── Exercise materials ──

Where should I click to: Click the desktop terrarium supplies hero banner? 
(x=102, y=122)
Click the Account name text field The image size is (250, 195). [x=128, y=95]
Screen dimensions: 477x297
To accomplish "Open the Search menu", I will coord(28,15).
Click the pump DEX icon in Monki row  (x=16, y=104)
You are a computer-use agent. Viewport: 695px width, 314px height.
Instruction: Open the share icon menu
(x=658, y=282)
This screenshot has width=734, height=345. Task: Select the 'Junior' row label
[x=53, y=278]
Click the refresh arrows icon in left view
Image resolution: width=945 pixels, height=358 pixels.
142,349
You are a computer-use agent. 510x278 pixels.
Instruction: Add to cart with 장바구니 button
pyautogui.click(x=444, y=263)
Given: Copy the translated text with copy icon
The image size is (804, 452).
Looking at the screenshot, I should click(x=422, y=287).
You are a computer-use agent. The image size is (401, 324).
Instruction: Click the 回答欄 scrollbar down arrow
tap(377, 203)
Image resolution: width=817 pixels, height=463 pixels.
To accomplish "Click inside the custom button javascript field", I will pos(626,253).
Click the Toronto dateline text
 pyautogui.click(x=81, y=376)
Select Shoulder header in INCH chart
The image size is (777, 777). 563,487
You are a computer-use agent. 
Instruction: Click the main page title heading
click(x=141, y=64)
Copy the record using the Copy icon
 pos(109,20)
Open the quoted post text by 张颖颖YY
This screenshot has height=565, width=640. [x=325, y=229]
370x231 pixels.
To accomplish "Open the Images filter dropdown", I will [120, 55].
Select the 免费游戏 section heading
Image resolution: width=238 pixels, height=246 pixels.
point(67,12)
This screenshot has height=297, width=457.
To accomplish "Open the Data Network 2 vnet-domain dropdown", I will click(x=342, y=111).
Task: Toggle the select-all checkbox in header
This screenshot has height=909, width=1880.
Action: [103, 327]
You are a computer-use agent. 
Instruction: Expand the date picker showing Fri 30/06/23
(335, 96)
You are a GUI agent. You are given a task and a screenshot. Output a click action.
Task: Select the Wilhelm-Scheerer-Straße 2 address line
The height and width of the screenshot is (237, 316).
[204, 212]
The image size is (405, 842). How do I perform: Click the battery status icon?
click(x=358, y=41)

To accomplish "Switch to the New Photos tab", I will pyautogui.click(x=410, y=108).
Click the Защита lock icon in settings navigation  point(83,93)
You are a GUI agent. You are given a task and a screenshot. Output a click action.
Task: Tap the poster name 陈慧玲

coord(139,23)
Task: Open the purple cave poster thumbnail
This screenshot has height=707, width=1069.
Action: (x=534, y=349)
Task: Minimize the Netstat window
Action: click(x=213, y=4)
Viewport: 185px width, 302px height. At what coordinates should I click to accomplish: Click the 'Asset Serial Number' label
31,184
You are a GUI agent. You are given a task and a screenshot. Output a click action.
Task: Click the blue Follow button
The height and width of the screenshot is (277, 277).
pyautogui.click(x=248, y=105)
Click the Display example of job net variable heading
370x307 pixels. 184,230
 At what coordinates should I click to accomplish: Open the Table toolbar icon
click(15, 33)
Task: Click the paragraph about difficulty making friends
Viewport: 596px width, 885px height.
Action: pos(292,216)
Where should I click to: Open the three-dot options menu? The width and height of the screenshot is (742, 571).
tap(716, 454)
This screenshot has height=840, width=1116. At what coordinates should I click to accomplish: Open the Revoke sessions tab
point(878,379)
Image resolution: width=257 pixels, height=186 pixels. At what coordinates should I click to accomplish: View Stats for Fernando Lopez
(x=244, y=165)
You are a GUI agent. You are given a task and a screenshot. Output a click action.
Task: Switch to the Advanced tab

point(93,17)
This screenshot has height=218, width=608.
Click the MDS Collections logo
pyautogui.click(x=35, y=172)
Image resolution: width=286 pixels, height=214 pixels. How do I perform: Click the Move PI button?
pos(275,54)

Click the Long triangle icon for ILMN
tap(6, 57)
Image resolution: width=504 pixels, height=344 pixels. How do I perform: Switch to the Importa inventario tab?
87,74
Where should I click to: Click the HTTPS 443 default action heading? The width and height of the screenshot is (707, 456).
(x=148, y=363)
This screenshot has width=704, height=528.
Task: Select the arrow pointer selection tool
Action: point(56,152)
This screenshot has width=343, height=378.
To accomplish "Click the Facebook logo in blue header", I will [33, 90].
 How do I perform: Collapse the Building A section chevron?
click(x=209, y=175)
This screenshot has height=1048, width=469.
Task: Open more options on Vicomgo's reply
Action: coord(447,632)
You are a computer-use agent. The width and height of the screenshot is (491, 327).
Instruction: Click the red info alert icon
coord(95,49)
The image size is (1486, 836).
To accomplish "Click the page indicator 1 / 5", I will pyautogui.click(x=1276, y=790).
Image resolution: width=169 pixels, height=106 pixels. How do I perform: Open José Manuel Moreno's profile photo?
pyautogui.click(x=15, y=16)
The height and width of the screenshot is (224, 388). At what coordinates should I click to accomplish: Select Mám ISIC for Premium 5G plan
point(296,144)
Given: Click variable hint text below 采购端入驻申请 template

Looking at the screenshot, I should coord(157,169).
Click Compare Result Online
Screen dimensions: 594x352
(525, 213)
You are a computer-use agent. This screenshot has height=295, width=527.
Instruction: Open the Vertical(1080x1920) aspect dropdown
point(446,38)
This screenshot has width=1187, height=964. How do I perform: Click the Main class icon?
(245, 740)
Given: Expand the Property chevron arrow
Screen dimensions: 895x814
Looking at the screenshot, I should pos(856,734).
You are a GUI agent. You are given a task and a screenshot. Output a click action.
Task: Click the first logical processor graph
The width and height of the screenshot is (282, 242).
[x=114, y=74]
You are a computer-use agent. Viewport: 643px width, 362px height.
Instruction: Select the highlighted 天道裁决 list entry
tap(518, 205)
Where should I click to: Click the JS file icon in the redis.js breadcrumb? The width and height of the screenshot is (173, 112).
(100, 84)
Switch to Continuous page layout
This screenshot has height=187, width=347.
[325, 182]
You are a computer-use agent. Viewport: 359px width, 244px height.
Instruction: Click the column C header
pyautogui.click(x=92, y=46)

───

What lines in the entries contain "computer"? Report each one by copying it.

You are a computer-use agent. Viewport: 695px width, 314px height.
You are a computer-use agent. 510x278 pixels.
You are a computer-use agent. The image size is (401, 324).
You are a computer-use agent. 
You are a computer-use agent. 
You are a computer-use agent. The width and height of the screenshot is (491, 327).
You are a computer-use agent. This screenshot has height=295, width=527.
You are a computer-use agent. Viewport: 643px width, 362px height.
You are a computer-use agent. Viewport: 359px width, 244px height.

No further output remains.